Today's post has been inspired by this blog post that I came across via Facebook - very briefly, it's about a project that tracks the course of one's grief essentially...
So where am I today, 1 year, 4 months, and 4 weeks into my grief journey and life without Hailey?
I don't think there's any easy or simple answer for that question. Sometimes I don't even know where I am or how to categorize it. Perhaps that's because every day is different, but generally speaking, I still miss her. I still grieve. And I try my best with God's help to carry on without her.
The ache from the hole in my heart that was left behind when she left us isn't as sharp or agonizing as it used to be or as frequent as it used to be... But the hole is still there; there's still an emptiness there... That brokenness that feels as though it's become a part of who I am is something God and I continue to work on together. I know only He and He alone can and will ever make me whole and fill me up completely, but it's a hard journey and not something that happens over night.
At this point into my grief journey, the rest of the world, family, and friends have moved on. That's one of the painful parts of grief, when you're left walking it on your own, but I'm learning to do that and I am thankful for the special few who do help me remember Hailey on her birthday or on a holiday or on any random day.
Today my feelings surrounding Hailey's life and death are intertwined with my feelings surrounding my current pregnancy (and today just happens to mark 2 months to my due date). It's a definite mixture of negative and positive emotions. The grief over losing Hailey has definitely made it hard to experience hopefulness, joy, and excitement over her brother growing inside me. And I've found this stage of my grief much more difficult than say last year at this time, probably because of everything this new pregnancy has stirred up...

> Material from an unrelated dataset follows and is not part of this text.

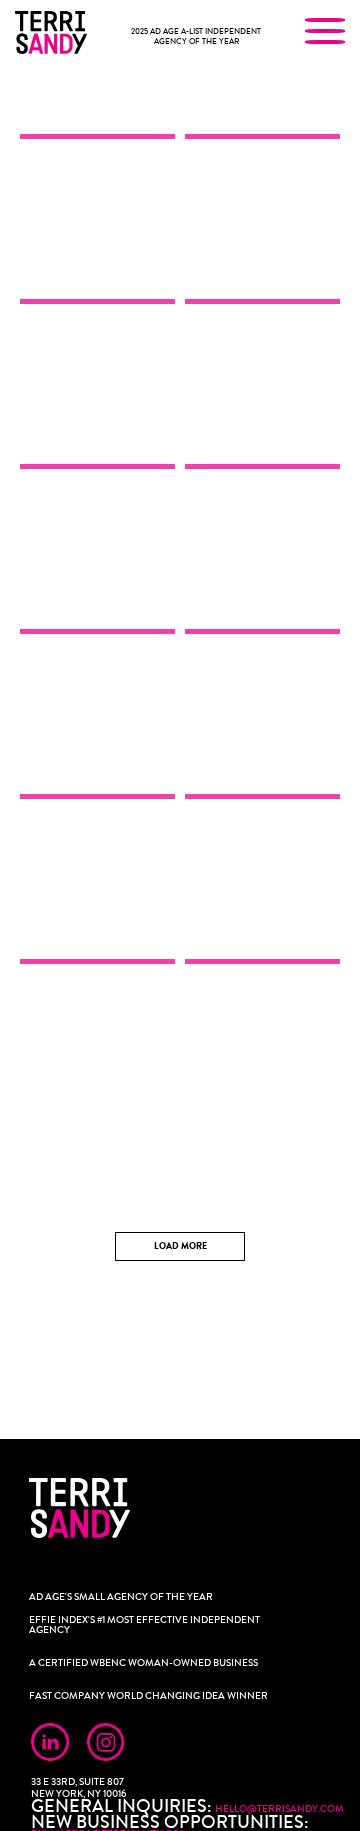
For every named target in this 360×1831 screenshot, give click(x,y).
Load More (180, 1246)
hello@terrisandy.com (279, 1809)
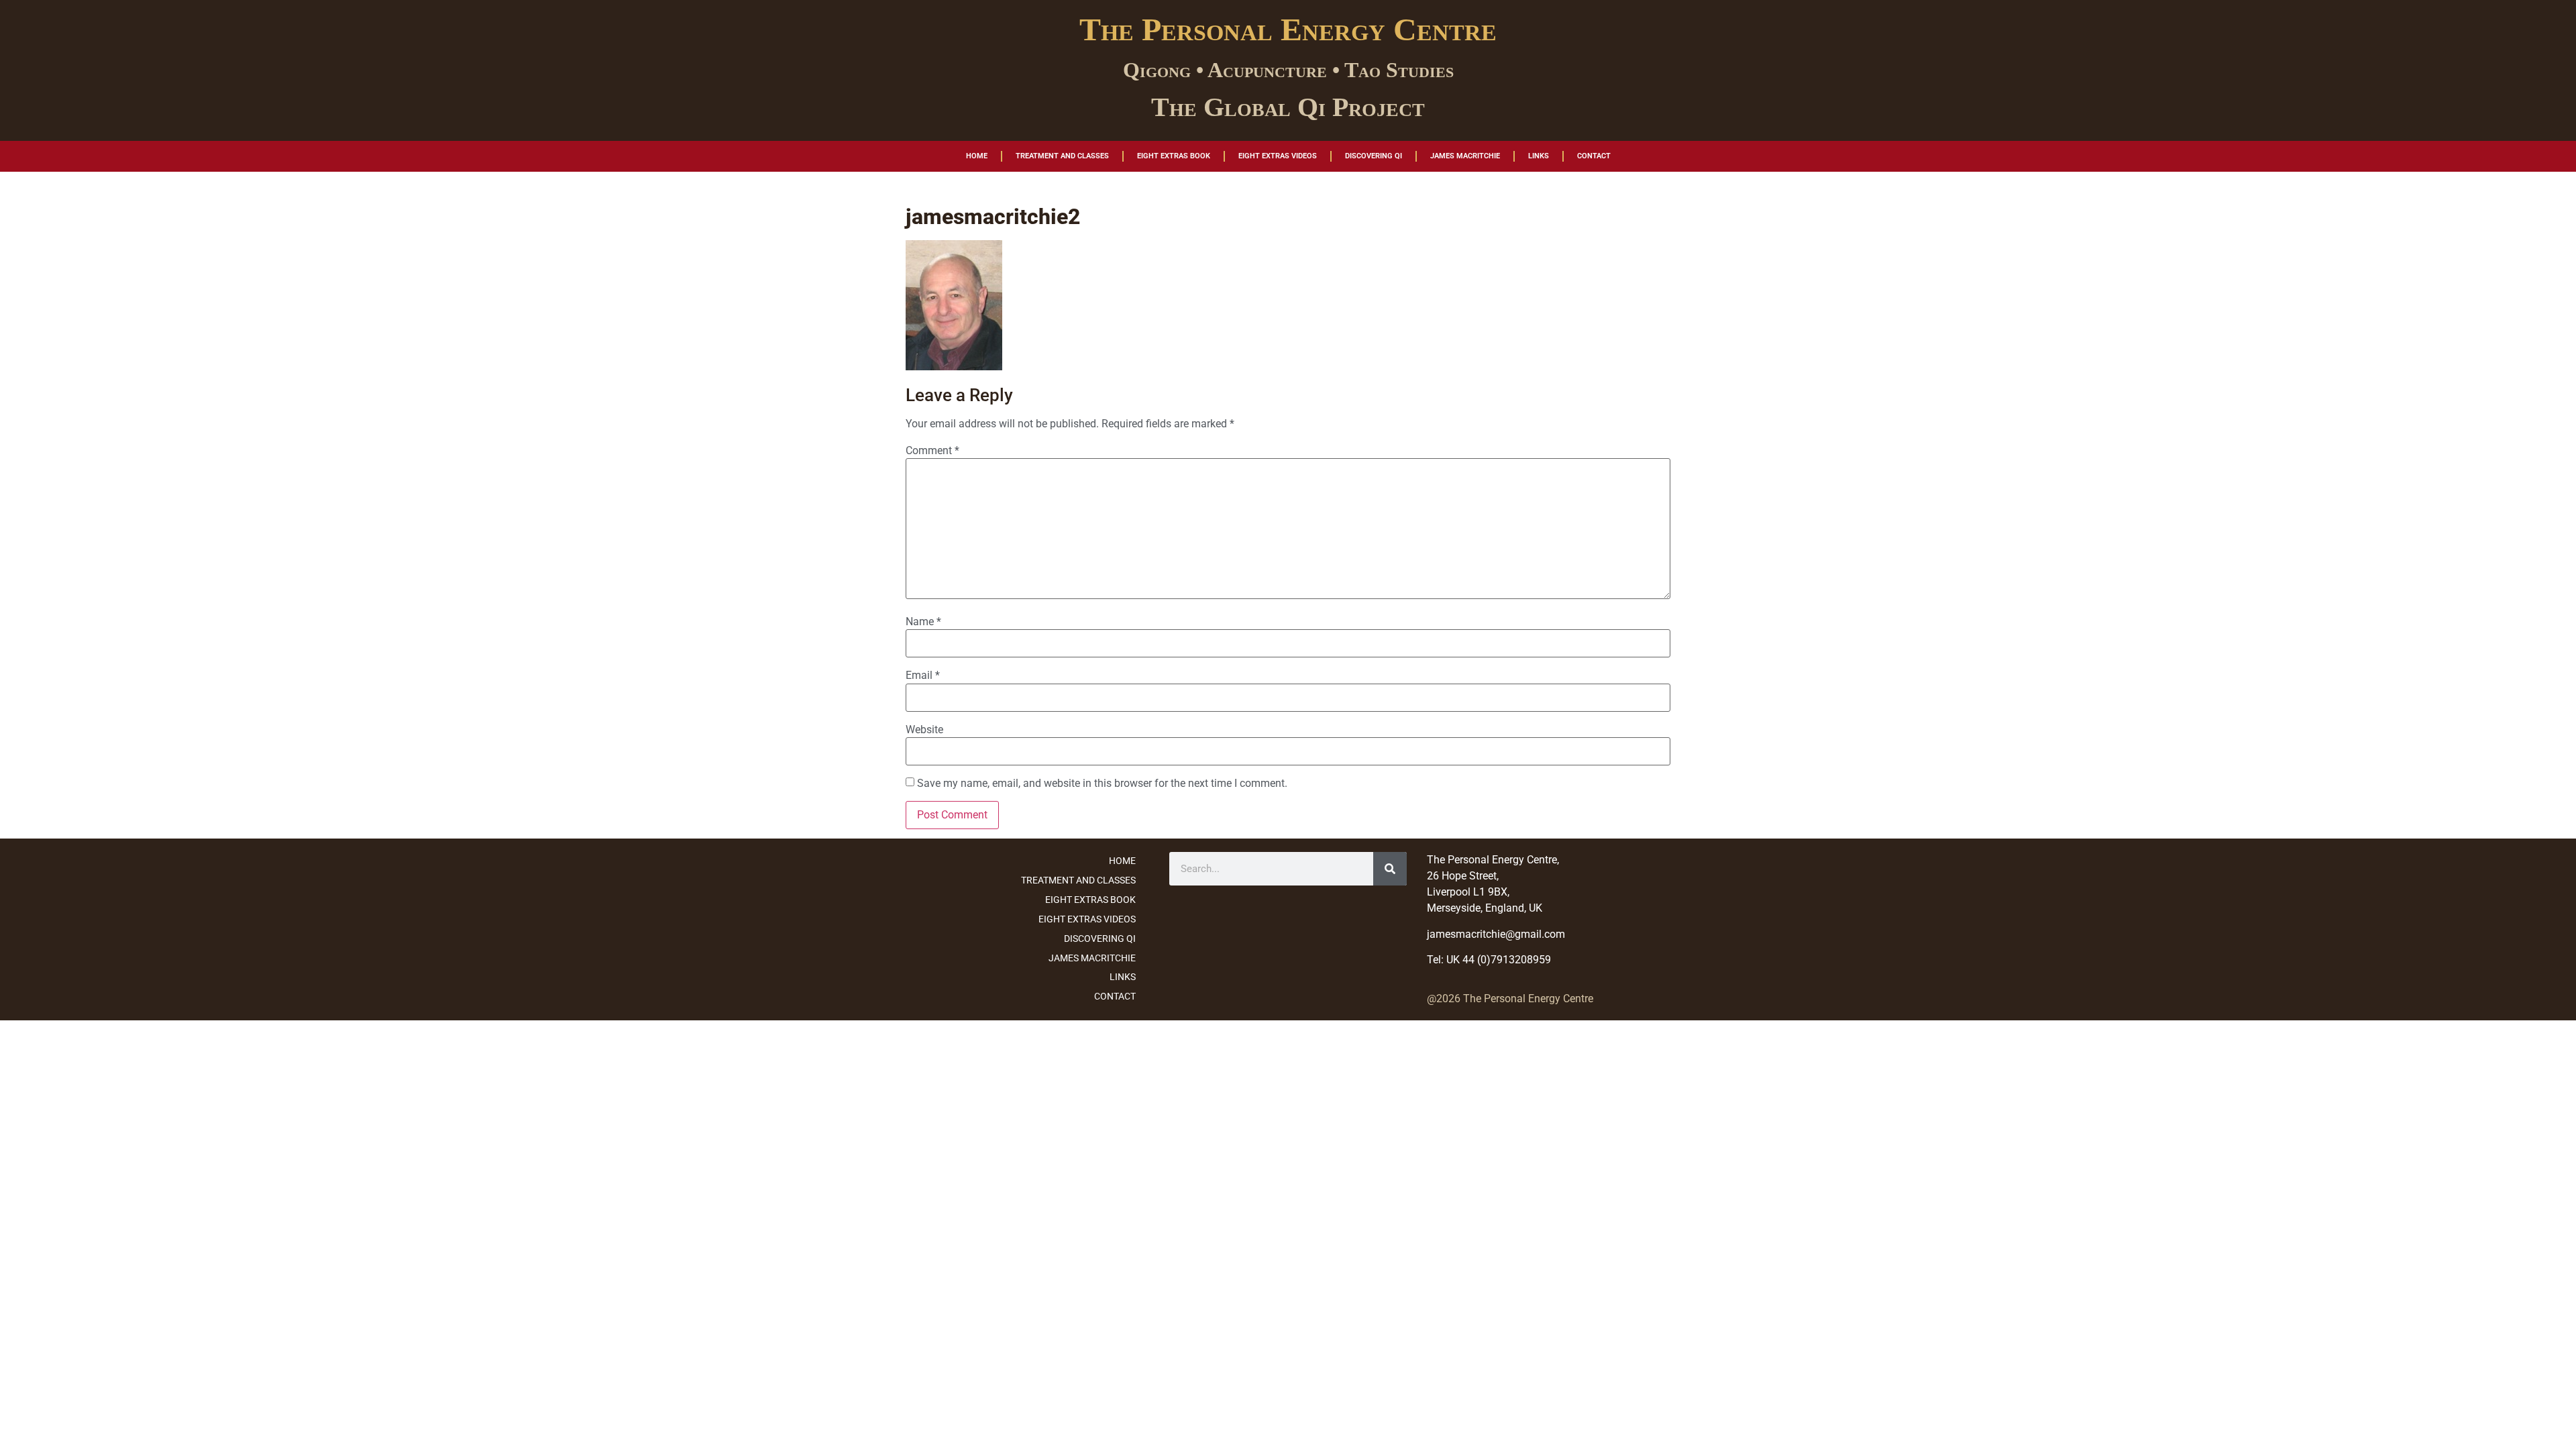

In a nutshell, as I've said before, the grief isn't as 'bad' as it was initially following Hailey's death, but it's still there, and some days are 'bad.' I still miss her. I still cry over her. Some days when I'm alone with my thoughts and all is quiet, the void she left is very present and results in tears. Some days the tears want to come (and often do) from something random - whether it be a commercial on TV, a random stranger's baby girl dressed in one of the outfits Hailey used to wear, or decorations in a friend's nursery or baby shower invite that we'd used with Hailey. I still wonder what life would have been like with her. I still have a hard time answer questions like "How many kids do you have?" "Is this your first pregnancy?" and choosing to inform them that I had a daughter who passed away...
But like I used to write about (can't remember where or I'd link to it), I try to spend more of my time in the present than in the past filled with pain or in the future which fills me with worry and fear, but it's hard... Sometimes trying to be in the present makes me lose out on remembering Hailey like I sometimes want to (which is another difficult issue I'm having lately with my grief is how to do that) and makes me lose out on dreaming of a future with her brother... But most days it's all I can do to feel sane. And so perhaps I might characterize where I am on my grief journey by comparing it to being in a battle. I feel like I'm being pulled in multiple directions with multiple and often contrasting thoughts and feelings. One day is good. The next is bad. One day I feel at peace. The next I'm overwhelmed with anxiety and discontent. One day I laugh. The next I cry and don't want to leave my bed. I'm all over the place. In fact, some days the battles get pretty bad. I'm reminded of a quote from one of my favorite books, The Shack:
“…pain has a way of clipping our wings and keeping us from being able to fly…And if left unresolved for very long, you can almost forget that you were ever created to fly in the first place” (p. 97).
That quote absolutely resonates with me right now. I know some days I'm venturing into a dangerous place as a result of my grief. I'm trying to remember I'm created to fly, I'm created for a purpose, I'm created to dream, I'm part of a greater plan... Some days, it's just hard for my mind to convince my heart of that because I can't see beyond the pain.
But thankfully, on these days where I'm in the midst of the battle most of the time I'm trying too hard to analyze the battle and have my past and future figured out, and in these moments, God reminds me of the same thing he reminds the main character in The Shack:
“…you don’t need to have it all figured out. Just be with Me” (p. 178).
So that's where I am today, 1 year, 4 months, 4 weeks without Hailey. Sitting in a beautiful mess of grief trying to figure it all out which tends to create more mess, all the while trying to focus on God's truth and promises and knowing that I need to stop creating this mess and just be still and be with Him... (and if this post reads like a bit of a messy rambling, I think that's just reflective of where I am right now...)
I really like that quote from The Shack. I think I should read that book again.